[Stored dataset items]

***

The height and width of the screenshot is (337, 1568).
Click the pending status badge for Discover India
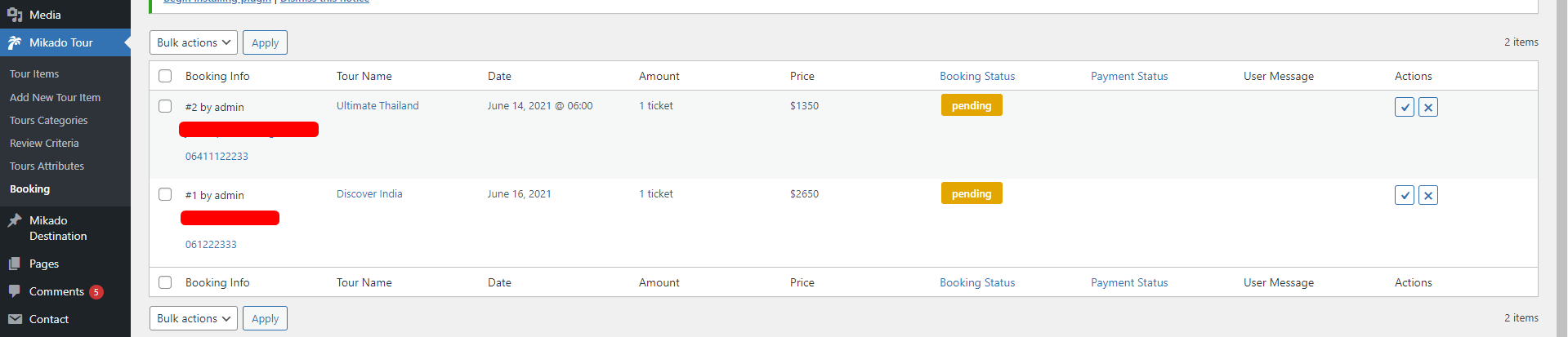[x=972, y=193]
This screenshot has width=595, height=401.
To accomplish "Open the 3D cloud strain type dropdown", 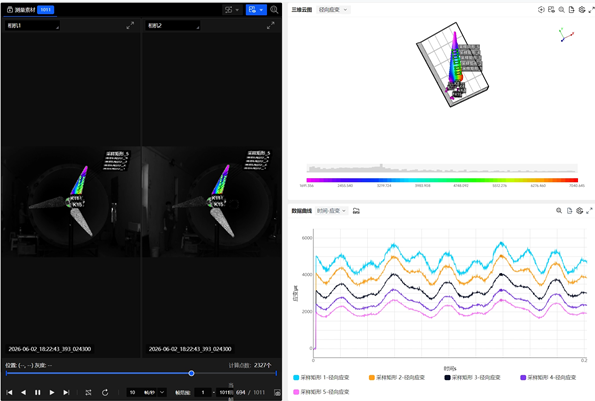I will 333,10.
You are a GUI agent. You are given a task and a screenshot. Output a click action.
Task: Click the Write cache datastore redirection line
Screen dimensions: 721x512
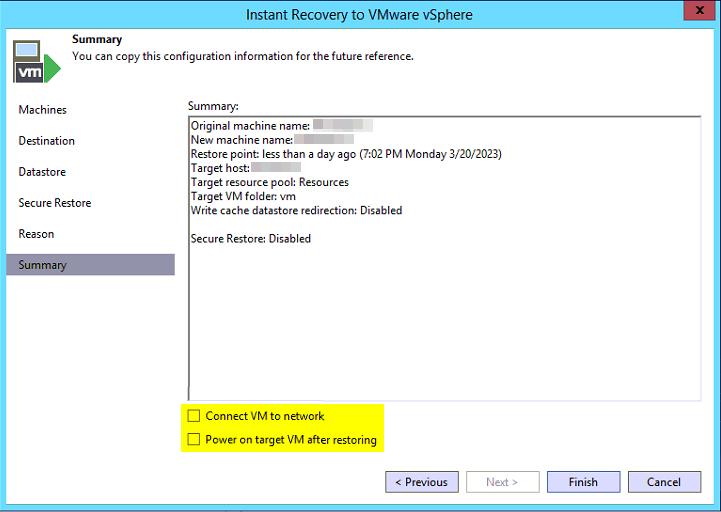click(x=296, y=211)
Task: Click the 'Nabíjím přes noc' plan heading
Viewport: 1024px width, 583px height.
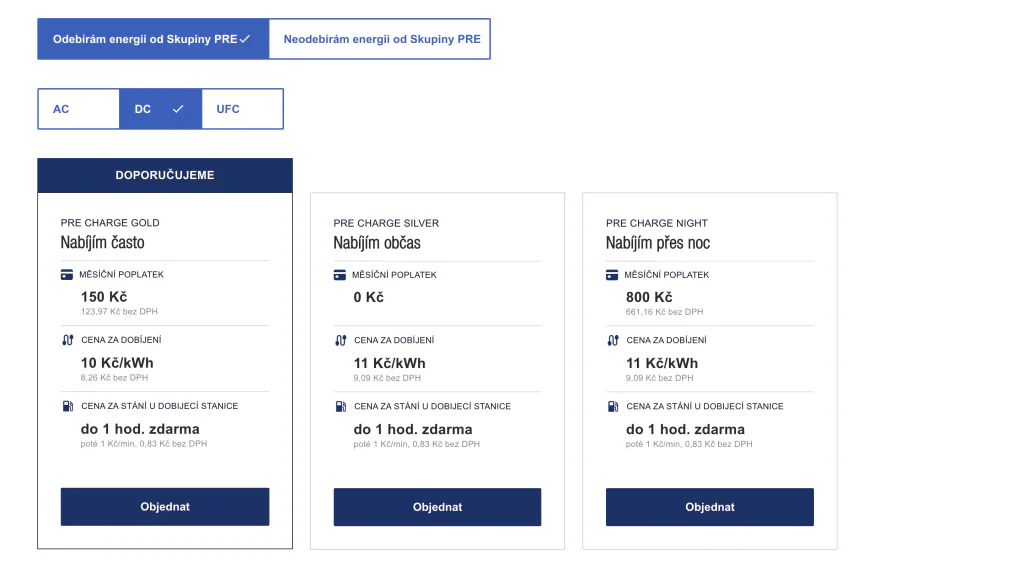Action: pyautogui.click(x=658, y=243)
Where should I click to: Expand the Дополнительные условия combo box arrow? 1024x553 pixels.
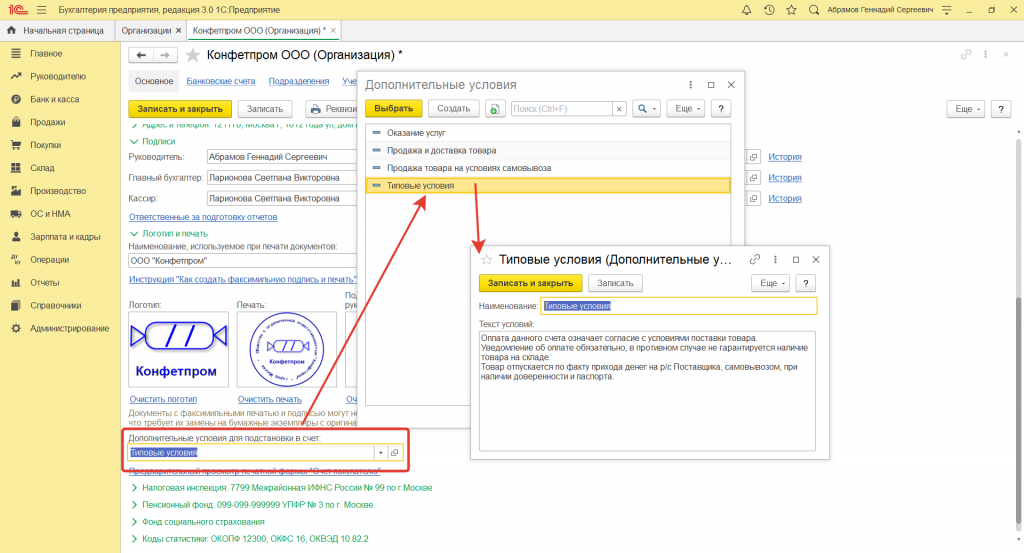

***

## Exercise aim
Return the line containing "Viewport: 1024px width, 583px height." and every line after it through the end of the records above, exactly and nothing else, but not the pictures.

## Answer to this problem
Viewport: 1024px width, 583px height.
Action: pyautogui.click(x=658, y=243)
Where should I click to: Expand the Дополнительные условия combo box arrow? 1024x553 pixels.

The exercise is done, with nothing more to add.